The legislation stated that the healthcare service was designed to secure improvement in the health of ‘people of England’ and the majority decided that that duty only extends to people who live in England. They found that the secretary of state was entitled to decide in accordance with local decision making where parliament had intended for each country to provide its own free health services to its residents. The majority found that the democratic decision of the Northern Irish people not to provide abortion services free of charge in situations outside of the narrow circumstances permitted should be respected. They concluded that the human rights breaches were justified, considering that the secretary of state had struck a fair balance between the rights of the women and the interests of the UK as a whole.

On the one hand, the court must be careful not to intervene in the democratic will of the people in devolved matters and discourage putting any further burdens on our already-groaning NHS. On the other, in their dissenting opinions, both Lord Kerr and Lady Hale picked up on the complexity of defining too narrowly the phrase ‘people of England’ when determining to whom the secretary of state’s duty lay and the legislative purpose for which these health services were to be provided.

Lord Kerr put paid to Lord Wilson’s argument regarding due defence to the legislature, explaining that while respect was key, it was important to determine to what you were showing respect. The Northern Ireland Assembly had never decided upon the ability of Northern Irish women to travel from their home to England to undergo abortions. It had only decided upon the carrying out of abortions in its own country. As Lord Kerr stated, showing respect ‘did not extend to denying Northern Irish women the means of obtaining abortions’.

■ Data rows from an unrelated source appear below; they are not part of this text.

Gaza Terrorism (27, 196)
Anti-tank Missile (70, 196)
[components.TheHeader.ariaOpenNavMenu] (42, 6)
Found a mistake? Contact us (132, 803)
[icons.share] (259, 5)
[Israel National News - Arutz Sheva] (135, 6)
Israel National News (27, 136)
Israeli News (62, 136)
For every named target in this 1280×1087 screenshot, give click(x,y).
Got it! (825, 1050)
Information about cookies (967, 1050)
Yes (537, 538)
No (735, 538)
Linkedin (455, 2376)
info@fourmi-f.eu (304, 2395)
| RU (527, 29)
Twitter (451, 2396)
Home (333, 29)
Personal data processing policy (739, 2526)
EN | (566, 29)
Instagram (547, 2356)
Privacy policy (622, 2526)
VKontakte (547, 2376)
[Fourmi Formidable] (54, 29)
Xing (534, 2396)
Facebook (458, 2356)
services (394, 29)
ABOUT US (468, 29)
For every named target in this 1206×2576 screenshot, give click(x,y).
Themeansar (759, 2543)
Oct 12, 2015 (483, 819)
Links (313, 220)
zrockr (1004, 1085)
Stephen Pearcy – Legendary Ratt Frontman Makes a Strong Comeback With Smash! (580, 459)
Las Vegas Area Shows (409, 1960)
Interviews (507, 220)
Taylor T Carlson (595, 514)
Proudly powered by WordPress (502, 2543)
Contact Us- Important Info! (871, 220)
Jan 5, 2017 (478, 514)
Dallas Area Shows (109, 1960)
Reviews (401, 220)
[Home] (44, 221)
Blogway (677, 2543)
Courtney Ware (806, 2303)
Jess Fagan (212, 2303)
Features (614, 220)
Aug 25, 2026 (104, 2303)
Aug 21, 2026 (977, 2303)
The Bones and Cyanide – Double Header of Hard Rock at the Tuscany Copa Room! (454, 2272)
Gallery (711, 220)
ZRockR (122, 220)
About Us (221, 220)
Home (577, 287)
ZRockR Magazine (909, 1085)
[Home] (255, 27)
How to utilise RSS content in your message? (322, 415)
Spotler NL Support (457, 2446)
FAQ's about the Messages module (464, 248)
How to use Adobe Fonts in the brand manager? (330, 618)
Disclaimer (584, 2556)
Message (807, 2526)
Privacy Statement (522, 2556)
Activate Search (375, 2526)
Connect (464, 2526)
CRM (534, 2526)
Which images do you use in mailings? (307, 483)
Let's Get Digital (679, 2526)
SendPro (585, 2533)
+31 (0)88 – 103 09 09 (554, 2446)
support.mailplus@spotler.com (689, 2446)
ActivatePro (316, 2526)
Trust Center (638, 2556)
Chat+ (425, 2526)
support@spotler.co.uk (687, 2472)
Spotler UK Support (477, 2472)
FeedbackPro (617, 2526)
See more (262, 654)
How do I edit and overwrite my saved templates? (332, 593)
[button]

In my view, the narrow focus of this case appears to have been lost in the wider controversial debate about abortion that continues in Northern Ireland. The appellants were not suggesting that the secretary of state’s decision should interfere with the laws of Northern Ireland or deny its people their religious beliefs, or forget the separation of powers doctrine. They were asking the court to consider the equality of the position of a British woman who happens to live in Northern Ireland and a British woman who happens to live in England when both are accessing the National Health Service to make the same life-altering decision. Alas, the debate will continue and I’ve no doubt this is not the last time we will see it played out in our highest courts.